## Exercise details
Pick up the review of Peter Hamilton's book given below and carry it on from its last sentence.

Peter Hamilton is a consummate writer. His skill lies in his ability to develop and maintain all his characters throughout a constantly twisting and ever more convoluted plot. Having said that, he does not succumb to the temptation of sacrificing the plot to further his characters development, thereby allowing the story to run its course without too many miracles or last minute rescues. On a number of occassions I found myself putting the book down because I did not want to find out what was going to happen - but not for long, I always had to return to the story.
He has also, in my opinion, created a very believable universal order. He has produced societies and technologies that are conceivably the product of our current society. The split between Adamists and Edenists echoes the sentiments of our current growing dilemma with genetics. He also bows to the inevitability of the super-corporation and the probable reality that, ultimately, money will motivate our colonization of the stars. He has kept away from the utopias or lawless free-for-alls of other galaxy-colonizing authors and has written about a culture that has left Earth from a variety of motivations and using different technologies. This diversity makes his universe that much more believable as it mirrors our own historic development.

## Listed entries
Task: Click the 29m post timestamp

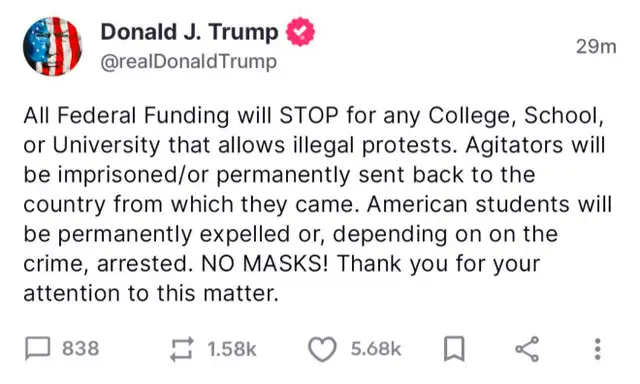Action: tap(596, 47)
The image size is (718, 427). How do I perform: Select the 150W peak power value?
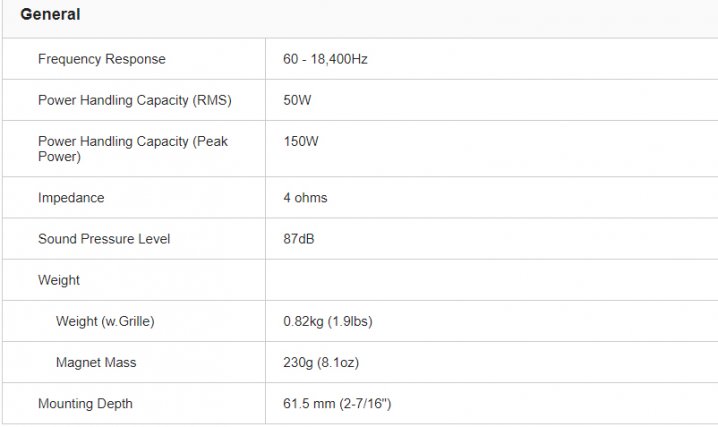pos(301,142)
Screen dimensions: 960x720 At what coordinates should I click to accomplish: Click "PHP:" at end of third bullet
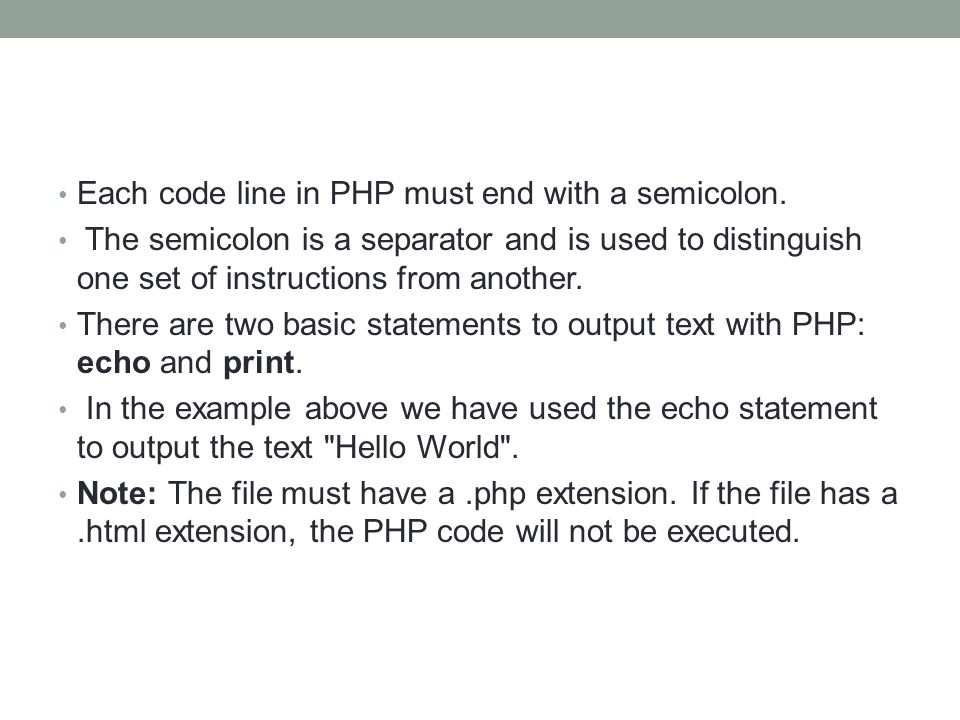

## Response box
He also steers clear of blinding the reader with too much futuristic mumbo-jumbo science. Where an explanation is clearly required the description is short and simple, using the minimum of jargon and leaving the reader with a belief that his inventions could be real. This is a useful skill for any science fiction author to develop as it leaves the reader with a sense of superiority accompanied by the thought that, "hey, I understand what he's talking about!".
It is difficult to talk about specifics without giving too much of the plot away, but we get to follow the continuing stories of those who survived The Reality Dysfunction, along with the introduction of some intriguing new characters and some really nasty surprises.
If you devoured the first book, you will have no trouble with the second. My only plea is that Peter Hamilton and his publishers don't leave us in suspense for too long and produce Book 3 as soon as possible.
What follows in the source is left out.